/dla

Code for the CVPR 2018 Oral Paper "Deep Layer Aggregation"

Primary LanguagePythonBSD 3-Clause "New" or "Revised" LicenseBSD-3-Clause

Classification

Train image classification on ImageNet

Use as many default commands as possible:

python3 classify.py train <data_folder> -a dla34

With more data settings:

python3 classify.py train <data_folder> -a dla34 --data-name imagenet \
    --classes 1000 -j 4 --epochs 120 --start-epoch 0 --batch-size 256 \
    --crop-size 224 --scale-size 256

If you want to train on a dataset that is not already defined in dataset.py, please specify a new data name and put info.json in the data folder. info.json contains a dictionary with required values mean and std, which are the mean and standard deviation of the images in the new dataset. A full set of options can be found in dataset.py. The other useful fields are eigval and eigvec, which are the eigen values and vectors for the image pixel variations in the dataset. A minimal info.json looks like:

{
    "mean": [0.485, 0.456, 0.406],
    "std":  [0.229, 0.224, 0.225]
}

If the new dataset contains 2 classes, the command can start with:

python3 classify.py train <data_folder> -a dla34 --data-name new_data \
    --classes 2

If you want to start your training with models pretrained on ImageNet and fine tune the model with learning rate 0.01, you can do

python3 classify.py train <data_folder> -a dla34 --data-name new_data \
    --classes 2 --pretrained imagenet --lr 0.01

Segmentation and Boundary Prediction

Segmentation and boundary prediction data format is the same as DRN.
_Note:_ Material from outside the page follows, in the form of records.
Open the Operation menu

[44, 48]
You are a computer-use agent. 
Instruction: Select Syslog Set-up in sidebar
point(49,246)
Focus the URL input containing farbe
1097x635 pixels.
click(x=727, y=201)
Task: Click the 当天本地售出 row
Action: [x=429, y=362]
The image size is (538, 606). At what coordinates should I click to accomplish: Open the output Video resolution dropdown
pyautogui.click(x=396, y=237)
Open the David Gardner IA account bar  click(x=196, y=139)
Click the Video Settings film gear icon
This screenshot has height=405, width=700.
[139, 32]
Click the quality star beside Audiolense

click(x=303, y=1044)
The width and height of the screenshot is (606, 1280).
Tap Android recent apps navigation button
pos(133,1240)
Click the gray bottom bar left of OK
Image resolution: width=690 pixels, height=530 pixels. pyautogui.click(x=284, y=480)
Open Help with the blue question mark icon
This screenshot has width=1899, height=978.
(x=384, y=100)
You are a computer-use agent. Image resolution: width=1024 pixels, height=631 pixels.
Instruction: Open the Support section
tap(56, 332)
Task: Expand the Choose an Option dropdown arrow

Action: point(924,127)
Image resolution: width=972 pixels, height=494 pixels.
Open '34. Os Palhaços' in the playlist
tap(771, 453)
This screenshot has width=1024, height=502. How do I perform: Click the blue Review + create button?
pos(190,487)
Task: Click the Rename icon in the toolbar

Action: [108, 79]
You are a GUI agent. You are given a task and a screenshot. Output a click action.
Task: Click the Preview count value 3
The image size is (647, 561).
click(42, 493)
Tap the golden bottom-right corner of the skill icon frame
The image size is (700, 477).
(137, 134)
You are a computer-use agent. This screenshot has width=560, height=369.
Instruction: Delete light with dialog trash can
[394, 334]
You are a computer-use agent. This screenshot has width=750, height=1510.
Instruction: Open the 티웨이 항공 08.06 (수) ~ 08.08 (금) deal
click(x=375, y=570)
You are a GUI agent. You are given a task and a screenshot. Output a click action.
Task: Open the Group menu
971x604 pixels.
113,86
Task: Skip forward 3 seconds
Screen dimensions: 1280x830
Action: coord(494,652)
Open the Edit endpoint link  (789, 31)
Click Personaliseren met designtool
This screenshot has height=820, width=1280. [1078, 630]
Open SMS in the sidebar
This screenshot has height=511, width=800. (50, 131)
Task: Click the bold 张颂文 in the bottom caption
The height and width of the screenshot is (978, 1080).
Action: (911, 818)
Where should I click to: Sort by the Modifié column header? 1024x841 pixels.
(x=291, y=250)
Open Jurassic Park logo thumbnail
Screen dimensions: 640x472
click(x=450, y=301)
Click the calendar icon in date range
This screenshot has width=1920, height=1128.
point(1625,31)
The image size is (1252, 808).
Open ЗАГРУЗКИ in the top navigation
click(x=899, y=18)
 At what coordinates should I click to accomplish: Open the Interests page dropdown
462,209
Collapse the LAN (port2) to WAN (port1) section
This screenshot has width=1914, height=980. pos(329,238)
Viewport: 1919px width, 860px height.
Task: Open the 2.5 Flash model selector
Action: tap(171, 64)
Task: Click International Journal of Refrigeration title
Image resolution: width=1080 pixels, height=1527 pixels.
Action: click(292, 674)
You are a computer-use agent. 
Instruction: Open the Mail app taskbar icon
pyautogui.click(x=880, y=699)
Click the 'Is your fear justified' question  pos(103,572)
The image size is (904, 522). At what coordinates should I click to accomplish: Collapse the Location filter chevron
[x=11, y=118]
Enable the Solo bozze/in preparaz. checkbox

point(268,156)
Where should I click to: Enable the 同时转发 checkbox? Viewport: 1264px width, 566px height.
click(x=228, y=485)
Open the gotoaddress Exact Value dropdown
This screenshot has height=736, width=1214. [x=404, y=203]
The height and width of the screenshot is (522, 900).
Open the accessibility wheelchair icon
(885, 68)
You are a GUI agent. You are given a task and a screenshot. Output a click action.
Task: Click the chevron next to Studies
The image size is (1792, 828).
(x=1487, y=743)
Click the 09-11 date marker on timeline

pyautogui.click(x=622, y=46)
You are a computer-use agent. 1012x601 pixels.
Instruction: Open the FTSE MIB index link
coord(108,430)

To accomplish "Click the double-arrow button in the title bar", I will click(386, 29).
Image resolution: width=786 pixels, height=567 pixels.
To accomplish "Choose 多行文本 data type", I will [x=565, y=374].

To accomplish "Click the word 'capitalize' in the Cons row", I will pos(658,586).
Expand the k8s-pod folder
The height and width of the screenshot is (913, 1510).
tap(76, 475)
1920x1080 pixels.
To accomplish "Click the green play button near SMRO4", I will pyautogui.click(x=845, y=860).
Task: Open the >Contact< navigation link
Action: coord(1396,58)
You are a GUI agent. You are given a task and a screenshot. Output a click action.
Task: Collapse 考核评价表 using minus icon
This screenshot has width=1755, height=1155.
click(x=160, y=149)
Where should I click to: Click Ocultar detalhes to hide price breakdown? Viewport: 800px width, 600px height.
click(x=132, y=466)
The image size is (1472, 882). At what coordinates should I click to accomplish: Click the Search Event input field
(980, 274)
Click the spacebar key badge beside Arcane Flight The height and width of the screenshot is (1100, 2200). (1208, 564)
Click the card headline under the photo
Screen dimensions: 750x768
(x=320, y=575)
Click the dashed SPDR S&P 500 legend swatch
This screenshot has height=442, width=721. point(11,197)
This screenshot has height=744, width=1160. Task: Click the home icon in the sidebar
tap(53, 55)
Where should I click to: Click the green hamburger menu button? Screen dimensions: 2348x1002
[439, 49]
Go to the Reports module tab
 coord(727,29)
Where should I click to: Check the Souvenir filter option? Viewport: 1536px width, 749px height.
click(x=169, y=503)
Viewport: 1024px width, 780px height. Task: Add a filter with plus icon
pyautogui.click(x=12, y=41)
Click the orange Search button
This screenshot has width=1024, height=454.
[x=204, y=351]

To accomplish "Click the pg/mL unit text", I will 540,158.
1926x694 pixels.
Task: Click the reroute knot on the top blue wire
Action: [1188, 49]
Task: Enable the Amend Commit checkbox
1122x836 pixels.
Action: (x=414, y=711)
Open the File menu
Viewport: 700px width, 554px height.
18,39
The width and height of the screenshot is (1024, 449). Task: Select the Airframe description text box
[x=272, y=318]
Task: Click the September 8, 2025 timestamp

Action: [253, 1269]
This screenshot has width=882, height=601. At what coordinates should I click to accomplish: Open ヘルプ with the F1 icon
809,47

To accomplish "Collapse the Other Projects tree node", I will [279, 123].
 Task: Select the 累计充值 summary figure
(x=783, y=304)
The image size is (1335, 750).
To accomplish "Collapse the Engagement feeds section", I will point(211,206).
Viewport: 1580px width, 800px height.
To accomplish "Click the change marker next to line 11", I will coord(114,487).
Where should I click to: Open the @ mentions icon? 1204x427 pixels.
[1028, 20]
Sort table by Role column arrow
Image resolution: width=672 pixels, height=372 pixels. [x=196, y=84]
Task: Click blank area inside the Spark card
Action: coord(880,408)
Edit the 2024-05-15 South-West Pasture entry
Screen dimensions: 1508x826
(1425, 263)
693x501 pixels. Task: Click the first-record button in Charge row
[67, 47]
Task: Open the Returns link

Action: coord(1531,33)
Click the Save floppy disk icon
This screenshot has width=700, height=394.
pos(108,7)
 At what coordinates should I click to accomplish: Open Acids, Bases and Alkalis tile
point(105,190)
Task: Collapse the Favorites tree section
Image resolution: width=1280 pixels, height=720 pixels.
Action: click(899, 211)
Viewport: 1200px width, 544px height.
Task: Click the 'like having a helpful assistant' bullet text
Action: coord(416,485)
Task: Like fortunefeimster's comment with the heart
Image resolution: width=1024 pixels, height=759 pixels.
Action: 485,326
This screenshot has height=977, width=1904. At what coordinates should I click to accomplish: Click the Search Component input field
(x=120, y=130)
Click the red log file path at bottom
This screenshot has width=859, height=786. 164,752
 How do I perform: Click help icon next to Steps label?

To use --bn-sync, please include lib in PYTHONPATH.

Cityscapes

python3 segment.py train -d <data_folder> -c 19 -s 832 --arch dla102up \
    --scale 0 --batch-size 16 --lr 0.01 --momentum 0.9 --lr-mode poly \
    --epochs 500 --bn-sync --random-scale 2 --random-rotate 10 \
    --random-color --pretrained-base imagenet

bn-sync is not necessary for CamVid and boundaries with 12GB GPU memory.

CamVid

python3 segment.py train -d <data_folder> -c 11 -s 448 --arch dla102up \
    --scale 0 --batch-size 16 --epochs 1200 --lr 0.01 --momentum 0.9 \
    --step 800 --pretrained-base imagenet --random-scale 2 --random-rotate 10 \
    --random-color --save-feq 50

BSDS

python3 segment.py train -d <data_folder> -c 2 -s 416 --arch dla102up \
    --scale 0 --batch-size 16 --epochs 1200 --lr 0.01 --momentum 0.9 \
    --step 800 --pretrained-base imagenet --random-rotate 180 --random-color \
    --save-freq 50 --edge-weight 10 --bn-sync

PASCAL Boundary

python3 segment.py train -d <data_folder> -c 2 -s 480 --arch dla102up \
    --scale 0 --batch-size 32 --epochs 400 --lr 0.01 --momentum 0.9 \
    --step 200 --pretrained-base imagenet --random-rotate 10 --random-color \
    --save-freq 25 --edge-weight 10

FAQ

How many GPUs does the program require for training?

We tested all the training on GPUs with at least 12 GB memory. We usually tried to use fewest GPUs for the batch sizes. So the actually number of required GPUs is different between models, depending on the model sizes. Some model training may require 8 GPUs, such as training dla102up on Cityscapes dataset.